## EXERCISE DETAILS
Search the data for the word "agent". Reproduce every line where it is found.

## SUPPLIED MATERIAL
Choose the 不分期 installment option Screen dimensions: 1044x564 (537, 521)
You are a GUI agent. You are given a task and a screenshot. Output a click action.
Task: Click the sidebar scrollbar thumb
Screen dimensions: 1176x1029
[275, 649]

---

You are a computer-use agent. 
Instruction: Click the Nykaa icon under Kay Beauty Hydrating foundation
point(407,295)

## REPLY TO THE EXERCISE
You are a GUI agent. You are given a task and a screenshot. Output a click action.
You are a computer-use agent. 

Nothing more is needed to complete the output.